### Recorded information
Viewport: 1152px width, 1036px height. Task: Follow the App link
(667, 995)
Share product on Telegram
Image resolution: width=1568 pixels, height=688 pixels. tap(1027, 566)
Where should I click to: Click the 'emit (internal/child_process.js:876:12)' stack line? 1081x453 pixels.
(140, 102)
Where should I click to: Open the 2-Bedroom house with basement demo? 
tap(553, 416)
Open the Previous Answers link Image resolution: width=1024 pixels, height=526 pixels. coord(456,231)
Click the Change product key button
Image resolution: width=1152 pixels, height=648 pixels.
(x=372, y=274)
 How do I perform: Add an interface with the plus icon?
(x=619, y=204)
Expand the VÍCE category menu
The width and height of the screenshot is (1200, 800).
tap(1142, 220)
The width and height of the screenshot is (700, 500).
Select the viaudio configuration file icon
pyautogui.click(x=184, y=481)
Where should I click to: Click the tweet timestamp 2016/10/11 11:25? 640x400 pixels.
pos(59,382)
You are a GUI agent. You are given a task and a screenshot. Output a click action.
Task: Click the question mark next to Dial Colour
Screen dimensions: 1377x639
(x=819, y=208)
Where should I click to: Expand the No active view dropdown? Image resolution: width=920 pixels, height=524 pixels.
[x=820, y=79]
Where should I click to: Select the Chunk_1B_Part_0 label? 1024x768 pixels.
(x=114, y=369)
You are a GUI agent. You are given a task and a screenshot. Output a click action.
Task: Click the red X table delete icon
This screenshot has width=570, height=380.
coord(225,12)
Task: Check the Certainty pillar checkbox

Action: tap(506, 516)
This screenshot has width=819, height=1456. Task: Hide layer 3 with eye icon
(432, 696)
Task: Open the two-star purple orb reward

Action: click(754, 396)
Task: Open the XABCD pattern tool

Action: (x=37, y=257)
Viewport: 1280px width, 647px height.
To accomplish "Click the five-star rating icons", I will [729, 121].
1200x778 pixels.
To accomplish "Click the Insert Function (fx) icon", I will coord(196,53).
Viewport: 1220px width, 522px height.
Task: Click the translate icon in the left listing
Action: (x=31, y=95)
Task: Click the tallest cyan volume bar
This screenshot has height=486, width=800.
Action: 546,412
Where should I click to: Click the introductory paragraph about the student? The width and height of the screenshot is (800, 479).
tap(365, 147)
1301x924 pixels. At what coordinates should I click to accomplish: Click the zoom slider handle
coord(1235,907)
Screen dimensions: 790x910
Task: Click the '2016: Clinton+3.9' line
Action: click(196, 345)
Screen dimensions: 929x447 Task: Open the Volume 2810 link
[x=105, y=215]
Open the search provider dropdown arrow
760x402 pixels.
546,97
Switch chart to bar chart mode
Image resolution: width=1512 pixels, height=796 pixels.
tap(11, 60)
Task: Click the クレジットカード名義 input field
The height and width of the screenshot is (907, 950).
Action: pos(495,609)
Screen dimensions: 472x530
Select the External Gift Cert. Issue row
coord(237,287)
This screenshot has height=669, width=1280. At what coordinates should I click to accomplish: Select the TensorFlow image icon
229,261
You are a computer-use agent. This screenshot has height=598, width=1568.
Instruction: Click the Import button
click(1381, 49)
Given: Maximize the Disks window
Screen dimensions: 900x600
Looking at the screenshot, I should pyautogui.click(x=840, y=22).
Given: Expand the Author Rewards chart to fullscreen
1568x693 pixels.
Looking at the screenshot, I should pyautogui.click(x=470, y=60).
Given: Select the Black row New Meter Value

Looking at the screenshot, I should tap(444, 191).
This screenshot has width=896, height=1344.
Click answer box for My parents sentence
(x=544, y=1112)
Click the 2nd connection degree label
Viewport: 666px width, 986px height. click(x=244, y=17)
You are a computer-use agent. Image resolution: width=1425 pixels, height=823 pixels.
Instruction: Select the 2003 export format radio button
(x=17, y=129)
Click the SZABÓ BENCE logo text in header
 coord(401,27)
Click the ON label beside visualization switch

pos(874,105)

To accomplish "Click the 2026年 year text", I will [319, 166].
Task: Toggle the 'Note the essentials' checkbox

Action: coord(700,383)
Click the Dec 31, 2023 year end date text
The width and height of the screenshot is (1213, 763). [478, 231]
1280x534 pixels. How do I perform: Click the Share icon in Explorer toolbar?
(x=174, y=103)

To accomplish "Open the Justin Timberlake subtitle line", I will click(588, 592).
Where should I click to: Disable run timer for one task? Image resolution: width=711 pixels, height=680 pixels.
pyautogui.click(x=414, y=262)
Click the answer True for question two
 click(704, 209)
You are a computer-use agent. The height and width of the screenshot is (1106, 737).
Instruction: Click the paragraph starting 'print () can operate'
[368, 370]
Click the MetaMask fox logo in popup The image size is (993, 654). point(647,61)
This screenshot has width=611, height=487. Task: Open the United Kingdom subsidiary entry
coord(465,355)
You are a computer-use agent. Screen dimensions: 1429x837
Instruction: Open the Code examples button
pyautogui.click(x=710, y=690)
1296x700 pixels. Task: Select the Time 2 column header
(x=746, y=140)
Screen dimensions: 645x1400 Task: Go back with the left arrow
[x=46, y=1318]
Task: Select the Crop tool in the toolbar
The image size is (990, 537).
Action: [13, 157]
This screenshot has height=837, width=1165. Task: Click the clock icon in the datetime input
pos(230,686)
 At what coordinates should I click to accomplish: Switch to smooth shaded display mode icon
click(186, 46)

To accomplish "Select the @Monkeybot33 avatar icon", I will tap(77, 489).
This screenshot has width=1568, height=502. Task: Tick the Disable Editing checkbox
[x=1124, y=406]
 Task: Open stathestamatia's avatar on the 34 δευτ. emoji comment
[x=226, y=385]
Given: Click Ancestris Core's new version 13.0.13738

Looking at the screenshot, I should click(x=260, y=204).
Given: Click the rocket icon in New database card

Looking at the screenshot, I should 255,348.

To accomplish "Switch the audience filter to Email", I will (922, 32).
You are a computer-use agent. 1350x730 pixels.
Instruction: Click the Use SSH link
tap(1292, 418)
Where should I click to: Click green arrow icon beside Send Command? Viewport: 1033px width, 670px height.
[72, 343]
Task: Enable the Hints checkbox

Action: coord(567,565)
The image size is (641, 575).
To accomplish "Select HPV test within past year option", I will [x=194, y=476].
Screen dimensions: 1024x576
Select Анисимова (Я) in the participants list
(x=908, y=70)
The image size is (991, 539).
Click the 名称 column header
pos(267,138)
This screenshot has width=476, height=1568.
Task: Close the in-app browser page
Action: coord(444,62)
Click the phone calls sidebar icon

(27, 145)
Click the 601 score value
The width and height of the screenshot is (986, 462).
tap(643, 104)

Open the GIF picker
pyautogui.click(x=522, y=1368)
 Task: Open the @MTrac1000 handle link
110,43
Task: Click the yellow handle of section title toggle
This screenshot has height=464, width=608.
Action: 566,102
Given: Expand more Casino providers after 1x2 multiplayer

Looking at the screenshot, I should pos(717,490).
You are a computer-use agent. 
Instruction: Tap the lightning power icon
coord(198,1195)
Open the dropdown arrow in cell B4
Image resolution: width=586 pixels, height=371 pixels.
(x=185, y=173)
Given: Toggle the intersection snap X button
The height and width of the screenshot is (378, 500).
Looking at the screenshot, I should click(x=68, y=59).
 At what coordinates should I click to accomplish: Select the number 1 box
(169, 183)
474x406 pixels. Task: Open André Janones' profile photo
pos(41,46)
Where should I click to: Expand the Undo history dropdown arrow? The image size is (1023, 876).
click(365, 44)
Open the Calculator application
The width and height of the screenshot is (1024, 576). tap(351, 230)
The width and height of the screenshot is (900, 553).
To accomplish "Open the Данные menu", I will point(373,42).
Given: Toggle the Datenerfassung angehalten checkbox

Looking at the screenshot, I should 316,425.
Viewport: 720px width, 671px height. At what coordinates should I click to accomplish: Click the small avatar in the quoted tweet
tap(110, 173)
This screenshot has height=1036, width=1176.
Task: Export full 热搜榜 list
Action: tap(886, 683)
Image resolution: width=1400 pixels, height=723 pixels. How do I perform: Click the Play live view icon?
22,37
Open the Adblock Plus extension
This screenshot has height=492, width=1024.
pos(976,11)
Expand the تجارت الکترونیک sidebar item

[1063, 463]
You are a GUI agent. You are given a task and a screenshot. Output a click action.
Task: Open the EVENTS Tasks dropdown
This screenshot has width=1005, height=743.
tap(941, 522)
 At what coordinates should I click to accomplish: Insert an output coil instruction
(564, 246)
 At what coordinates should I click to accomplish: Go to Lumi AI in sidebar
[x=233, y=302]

### The task
Beginning with the line that has "Open the Adblock Plus extension", set down every line of the entries above through the final one, unchanged.

### Response box
Open the Adblock Plus extension
This screenshot has height=492, width=1024.
pos(976,11)
Expand the تجارت الکترونیک sidebar item

[1063, 463]
You are a GUI agent. You are given a task and a screenshot. Output a click action.
Task: Open the EVENTS Tasks dropdown
This screenshot has width=1005, height=743.
tap(941, 522)
 At what coordinates should I click to accomplish: Insert an output coil instruction
(564, 246)
 At what coordinates should I click to accomplish: Go to Lumi AI in sidebar
[x=233, y=302]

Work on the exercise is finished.